In Belarus erinnerten am Samstag erneut viele Menschen an den gestorbenen 31-Jährigen, der von der Demokratiebewegung als Held verehrt wird. Passanten entzündeten etwa in der Hauptstadt Minsk Kerzen und legten Blumen nieder. Der Tod Roman Bondarenkos müsse international untersucht werden, forderte Tichanowskaja. Sie sprach von Mord. Bondarenko soll am Mittwoch überfallen worden sein. Einen Tag später starb er an seinen schweren Verletzungen. Die genauen Umstände sind bislang noch unklar.

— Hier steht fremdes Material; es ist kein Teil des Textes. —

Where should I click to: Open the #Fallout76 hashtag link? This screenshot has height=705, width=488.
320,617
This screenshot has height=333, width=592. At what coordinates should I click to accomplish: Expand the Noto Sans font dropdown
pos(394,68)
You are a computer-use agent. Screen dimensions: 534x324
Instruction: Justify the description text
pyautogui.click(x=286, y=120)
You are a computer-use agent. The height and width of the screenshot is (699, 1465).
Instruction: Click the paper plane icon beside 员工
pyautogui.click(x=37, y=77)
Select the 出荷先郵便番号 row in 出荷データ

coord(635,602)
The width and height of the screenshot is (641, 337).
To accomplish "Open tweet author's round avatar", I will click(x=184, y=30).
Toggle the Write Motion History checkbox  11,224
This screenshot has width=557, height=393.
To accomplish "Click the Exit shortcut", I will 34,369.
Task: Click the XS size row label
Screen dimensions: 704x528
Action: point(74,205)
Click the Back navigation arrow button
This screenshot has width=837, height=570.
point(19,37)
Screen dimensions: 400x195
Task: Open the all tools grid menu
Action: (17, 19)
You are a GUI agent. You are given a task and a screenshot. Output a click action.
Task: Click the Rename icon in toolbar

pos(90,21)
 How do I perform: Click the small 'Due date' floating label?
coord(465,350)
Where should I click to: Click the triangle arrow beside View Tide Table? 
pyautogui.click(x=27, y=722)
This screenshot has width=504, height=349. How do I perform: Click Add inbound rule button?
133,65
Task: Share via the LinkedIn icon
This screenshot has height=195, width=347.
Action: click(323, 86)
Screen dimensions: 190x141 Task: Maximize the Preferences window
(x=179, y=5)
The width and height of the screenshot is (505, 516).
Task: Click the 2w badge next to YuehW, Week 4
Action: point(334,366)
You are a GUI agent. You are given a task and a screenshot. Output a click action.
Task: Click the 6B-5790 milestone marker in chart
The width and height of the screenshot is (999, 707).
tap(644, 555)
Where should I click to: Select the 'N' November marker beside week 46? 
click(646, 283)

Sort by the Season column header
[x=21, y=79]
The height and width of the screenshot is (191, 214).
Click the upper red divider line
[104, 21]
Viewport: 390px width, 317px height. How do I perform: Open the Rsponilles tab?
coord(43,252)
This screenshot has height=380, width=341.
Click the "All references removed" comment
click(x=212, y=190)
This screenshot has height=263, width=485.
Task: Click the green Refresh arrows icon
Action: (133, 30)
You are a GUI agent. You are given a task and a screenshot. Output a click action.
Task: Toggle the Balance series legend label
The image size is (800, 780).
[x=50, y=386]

"Es besteht kaum ein Zweifel daran, dass er von Sicherheitskräften geschlagen wurde", teilte die Menschenrechtsorganisation Amnesty International mit. Ähnlich sei es bereits Hunderten anderen friedlichen Demonstranten gegangen, die angegriffen worden seien, nur weil sie ihre Stimme erhoben hätten.
Seit der Präsidentenwahl am 9. August fordern Demonstranten den Rücktritt von Staatschef Lukaschenko, der aber von Russland gestützt wird. Der 66-Jährige ließ sich mit 80,1 Prozent der Stimmen zum Sieger erklären. Die EU erkennt ihn nicht mehr als Präsidenten an.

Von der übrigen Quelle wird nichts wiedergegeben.